Since supermartingales are the analog of decreasing functions, and quasimartingales (by the Rao Decomposition Theorem) are always the difference of two non-negative supermartingales, they are somewhat the martingale/stochastic process analog of functions of bounded variation.

Special semimartingales (i.e. local quasimartingales) are more general, in that they admit decompositions as M+A, where A is of locally integrable variation (hence of locally finite variation) and predictable.

Assuming that the conclusions of the Doob decomposition theorem (discrete time case) carry over to the Doob-Meyer decomposition theorem (continuous time case), then we also have the decomposition of quasimartingales as M+A, where M is a martingale, and A is a predictable process of finite variation. (I think.) So quasimartingales are the smallest generalization possible that encompasses but is strictly larger than submartingales and supermartingales. (Maybe.) Why they are never discussed in the discrete time case is beyond me however.

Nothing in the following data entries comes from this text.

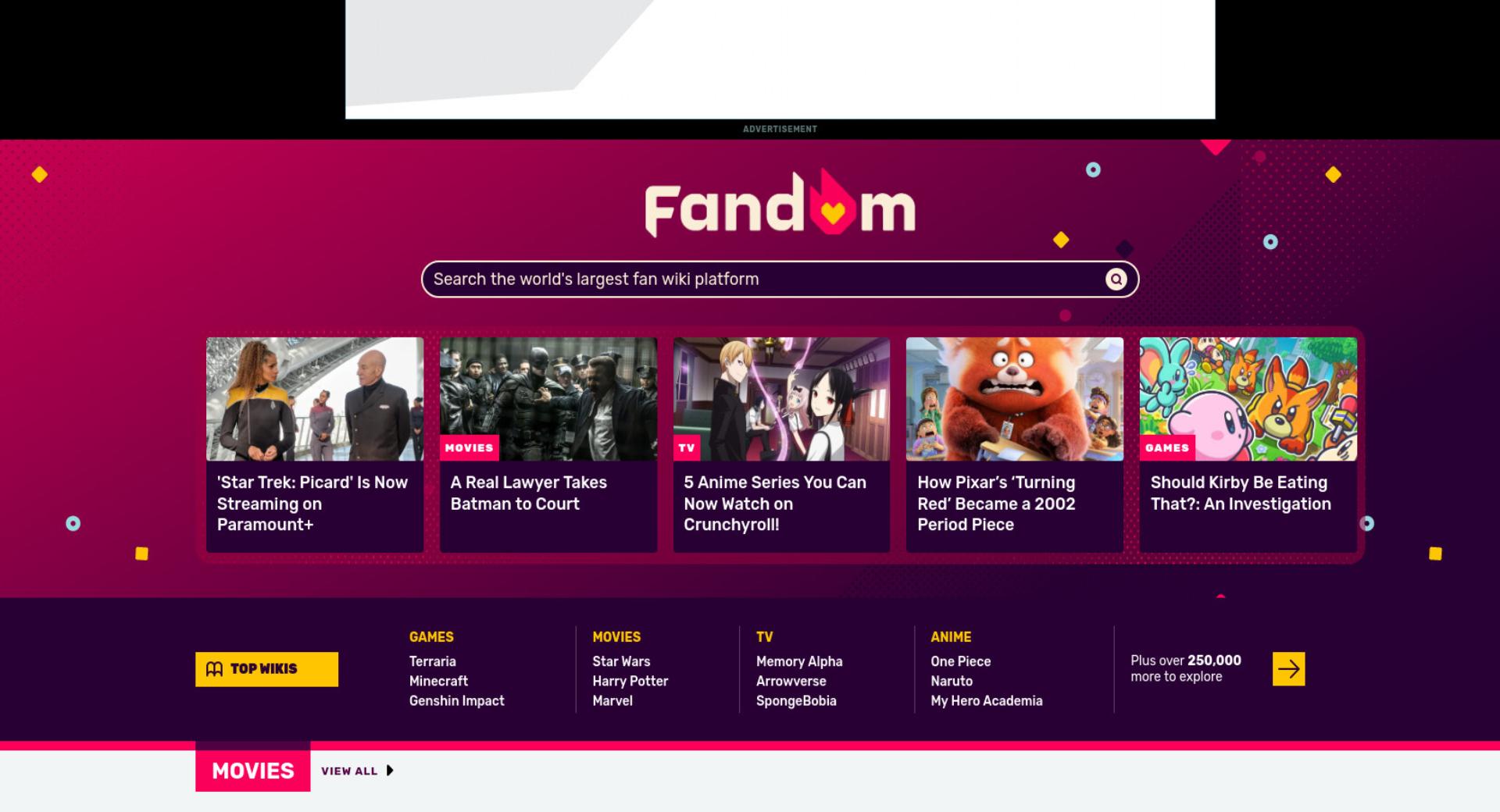1500x812 pixels.
Task: Select the ANIME category heading
Action: 951,637
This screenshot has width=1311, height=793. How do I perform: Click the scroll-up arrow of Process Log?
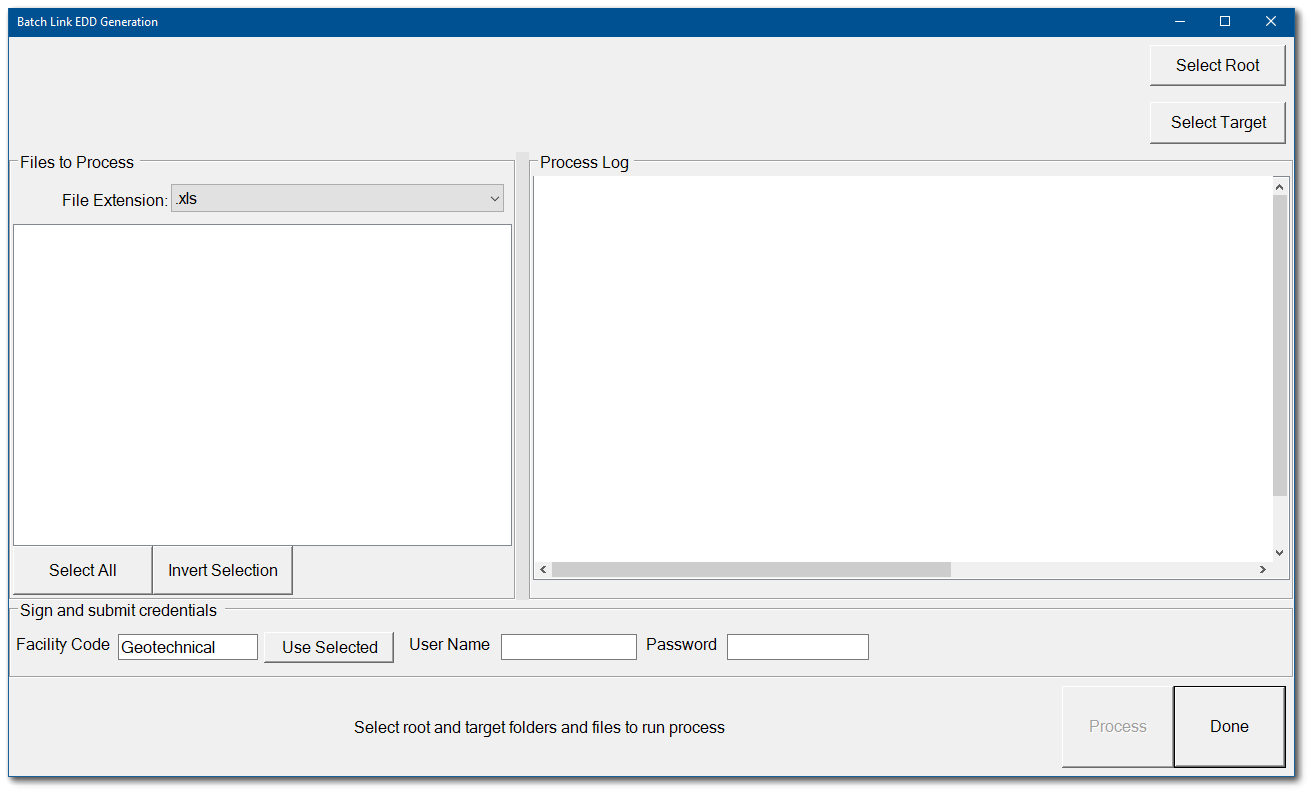(1279, 185)
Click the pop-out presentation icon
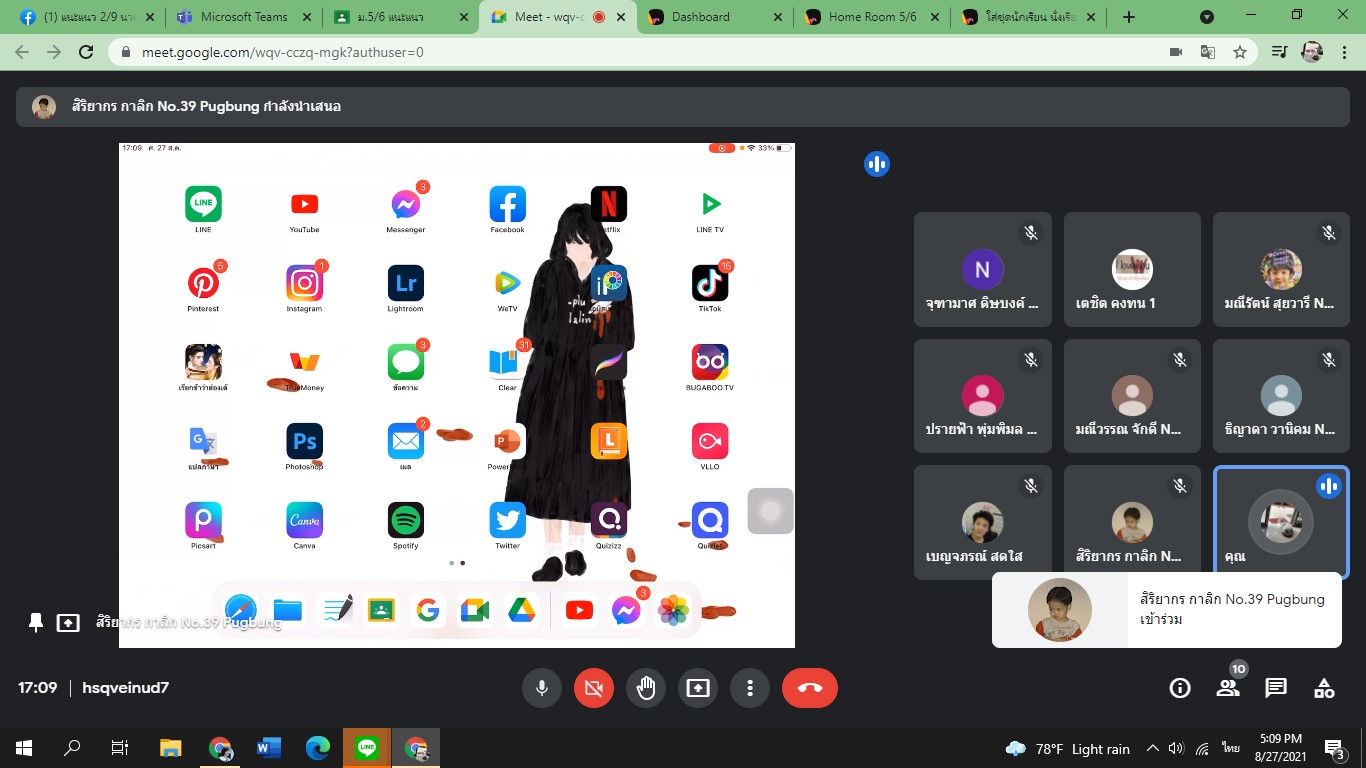This screenshot has width=1366, height=768. [67, 621]
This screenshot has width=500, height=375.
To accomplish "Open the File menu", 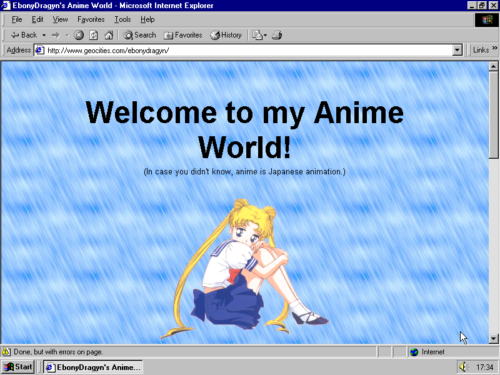I will click(17, 20).
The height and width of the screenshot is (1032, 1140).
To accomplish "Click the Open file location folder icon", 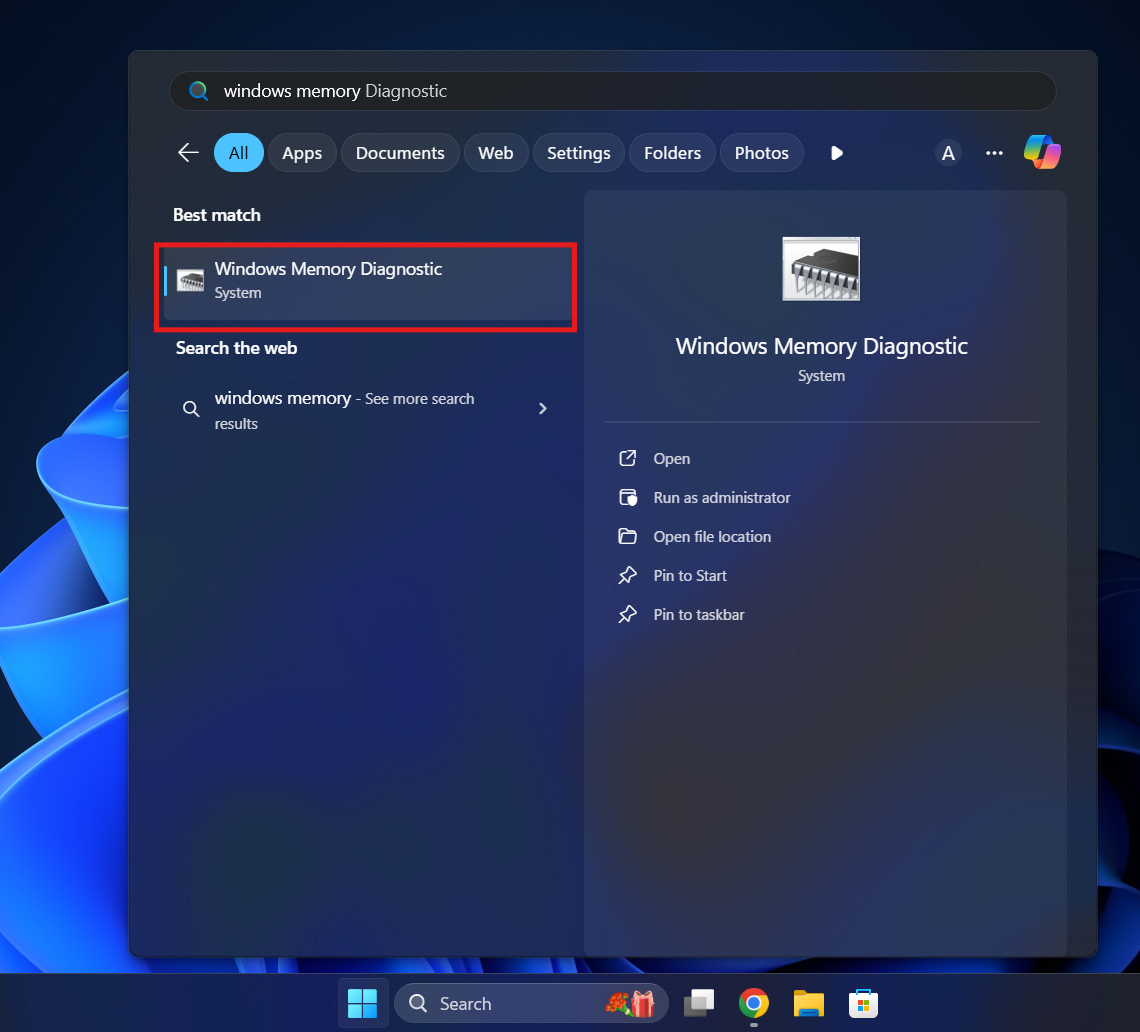I will click(627, 536).
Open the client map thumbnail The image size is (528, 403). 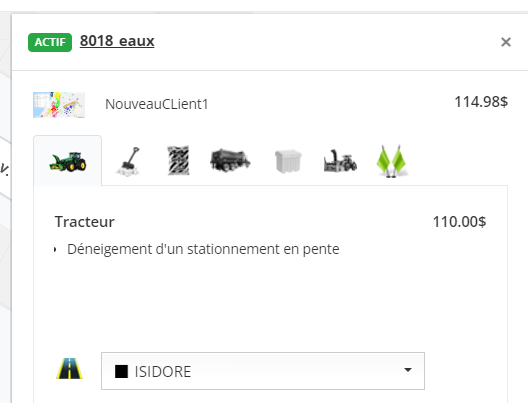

This would also seem to imply that quasimartingales immediately have discrete time analogs. For more general stochastic processes (i.e. local quasimartingales/special semimartngales and semimartingales), we automatically require the notion of local martingale. Hence whether or not those two notions possess discrete time analogs is contingent upon whether or not the notion of local martingale does.

It is not immediately clear to me whether localization of properties can only be well-defined in the continuous time case. Hence I am still uncertain about whether or not local martingales, local quasimartingales, or semimartingales possess discrete time analogs.

To clarify, Kallenberg states that (p. 436) a semi-martingale is a right-continuous, adapted process which admits a decomposition (up to constants) M+A as a local martingale and A is a process of locally finite variation.

I don't really understand the notion of localization yet, but it seems like semimartingale is the most general notion in this direction possible, given that a "local semimartingale" would locally be the decomposition of a local martingale and a process of locally finite variation; any concept requiring two iterations of localization seems likely to be redundant and unlikely to be useful.

Also I think semimartingales might be the most general possible class of stochastic integrators so in this respect probably also don't admit further generalization. They are also generalizations of Levy processes, and invariant under absolutely continuous changes of probability measure.

Hence I think I have answered 1, 2 is that they are all local martingales plus (up to constants) some process of locally finite variation (which is most cases is even predictable, provided it is also locally integrable and hence admits a compensator - which is a Levy process). 3 is also a yes, and 4 is a qualified maybe, although almost certainly a yes for quasimartingales.